A tous les intoxiqués de la machine et de la grande ville, les frénétiques du rythme et les masturbés du réel, YVES propose une très enrichissante cure de silence asthénique. Bien au-delà des dévidages de mondes autres, déjà si peu perceptibles à notre sens commun du raisonnable, à côté sans doute de ce qu’il est convenu d’appeler « l’art de peindre », au niveau en tous cas des plus pures et plus essentielles résonances affectives, se situent ces propositions rigoureusement monochromes : chacune d’entre elles délimite un champ visuel, un espace coloré, débarrassé de toute transcription graphique et échappant ainsi à la durée, vouée à l’expression uniforme d’une certaine tonalité. Par-dessus le public-public, si commode miroir aux alouettes, les vieux habitués de l’informel se mettront d’accord sur la définition d’un « rien », tentative insensée de vouloir élever à la puissance + ∞ la dramatique (et désormais classique) aventure du carré de Malevitch. Mais il n’y a précisément là ni carré noir ni fond blanc, et nous sommes au cœur du problème. L’agressivité de ces diverses propositions de couleur projetées hors des cimaises n’est qu’apparente. L’auteur requiert ici du spectateur cette intense et fondamentale minute de vérité, sans quoi toute poésie serait incommunicable; ses présentations sont strictement objectives. il a fui jusqu’au moindre prétexte d’intégration architecturale des espaces colorés. On ne peut le suspecter d’aucune tentative de décoration murale. L’œil du lecteur, si terriblement contaminé par l’objet extérieur, échappant depuis peu à la tyrannie de la représentation, recherchera en vain l’instable et élémentaire vibration, signe auquel il s’est habitué à reconnaitre la vie, essence et fin de toute création… Comme si la vie n’était que mouvement. On l’oblige enfin à saisir l’universel sans le secours du geste ou de sa trace écrite, et je pose alors cette question : où, à quel degré d’évidence sensible, se situe donc le spirituel dans l’art? L’omniscience dialectique a-t-elle fait de nous des mécanismes de pensée, incapables de totale accommodation sincère ? En présence de ces phénomènes de pure contemplation, la réponse vous sera donnée par les quelques hommes de bonne volonté encore survivants.

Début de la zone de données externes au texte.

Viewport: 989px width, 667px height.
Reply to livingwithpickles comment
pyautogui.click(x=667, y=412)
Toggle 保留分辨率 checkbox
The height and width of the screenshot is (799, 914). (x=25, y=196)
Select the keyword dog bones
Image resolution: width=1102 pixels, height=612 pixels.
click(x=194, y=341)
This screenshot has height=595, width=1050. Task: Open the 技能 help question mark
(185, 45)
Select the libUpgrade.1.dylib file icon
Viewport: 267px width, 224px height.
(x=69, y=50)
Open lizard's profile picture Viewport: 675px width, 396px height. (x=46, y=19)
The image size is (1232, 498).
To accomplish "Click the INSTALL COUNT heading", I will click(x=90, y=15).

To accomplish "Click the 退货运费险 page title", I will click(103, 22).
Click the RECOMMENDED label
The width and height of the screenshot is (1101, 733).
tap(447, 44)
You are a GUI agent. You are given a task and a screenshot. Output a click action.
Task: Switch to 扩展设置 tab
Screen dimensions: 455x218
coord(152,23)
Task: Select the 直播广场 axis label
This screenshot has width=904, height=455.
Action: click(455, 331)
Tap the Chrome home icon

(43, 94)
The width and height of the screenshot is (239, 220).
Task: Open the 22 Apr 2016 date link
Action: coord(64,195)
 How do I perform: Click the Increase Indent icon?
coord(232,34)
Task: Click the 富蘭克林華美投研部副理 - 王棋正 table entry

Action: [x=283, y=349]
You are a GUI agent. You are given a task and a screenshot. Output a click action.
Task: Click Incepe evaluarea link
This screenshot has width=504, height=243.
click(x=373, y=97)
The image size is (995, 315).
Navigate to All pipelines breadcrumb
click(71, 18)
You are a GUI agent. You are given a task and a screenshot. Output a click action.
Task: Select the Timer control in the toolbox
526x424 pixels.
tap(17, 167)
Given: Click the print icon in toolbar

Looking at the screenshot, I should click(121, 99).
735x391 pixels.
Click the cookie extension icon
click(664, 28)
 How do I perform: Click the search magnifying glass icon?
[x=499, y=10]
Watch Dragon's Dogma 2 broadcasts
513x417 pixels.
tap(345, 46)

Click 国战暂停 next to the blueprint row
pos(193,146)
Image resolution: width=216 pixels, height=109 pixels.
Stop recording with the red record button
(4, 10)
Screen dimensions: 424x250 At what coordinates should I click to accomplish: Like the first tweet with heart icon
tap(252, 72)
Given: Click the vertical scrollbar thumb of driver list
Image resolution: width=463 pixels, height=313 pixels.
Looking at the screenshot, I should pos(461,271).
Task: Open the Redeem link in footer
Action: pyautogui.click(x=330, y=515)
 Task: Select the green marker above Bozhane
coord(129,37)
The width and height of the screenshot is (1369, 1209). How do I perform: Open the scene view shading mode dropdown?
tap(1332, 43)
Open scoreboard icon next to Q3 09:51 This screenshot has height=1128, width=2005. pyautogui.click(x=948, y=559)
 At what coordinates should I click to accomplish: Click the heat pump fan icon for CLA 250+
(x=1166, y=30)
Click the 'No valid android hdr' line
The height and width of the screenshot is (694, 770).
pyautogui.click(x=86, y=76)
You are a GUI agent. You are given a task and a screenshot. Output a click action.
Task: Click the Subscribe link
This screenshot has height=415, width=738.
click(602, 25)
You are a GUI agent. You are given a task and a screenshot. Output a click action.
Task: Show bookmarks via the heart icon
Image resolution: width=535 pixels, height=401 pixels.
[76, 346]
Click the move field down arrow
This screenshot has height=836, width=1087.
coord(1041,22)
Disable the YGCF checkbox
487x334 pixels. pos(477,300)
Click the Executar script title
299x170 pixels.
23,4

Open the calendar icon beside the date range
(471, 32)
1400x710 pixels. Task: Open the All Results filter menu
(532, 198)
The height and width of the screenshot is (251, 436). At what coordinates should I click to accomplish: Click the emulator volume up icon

Pierre Restany, pour Colette Allendy, Paris 1956, texte pour le carton d’invitation à l’exposition Yves, propositions monochromes
Nota 1: Rien n’oppose l’Informel à l’Immatériel, dès lors que le talent serait le cordon qui les relie ! (Ndlr)
Nota 2: De Wols et Fautrier à Klein et Martin Barré, de Tapié à Restany, je saute le pas, y reviens, et y retourne, … Y reviens, et y retourne, … Etc. ! (Ndlr)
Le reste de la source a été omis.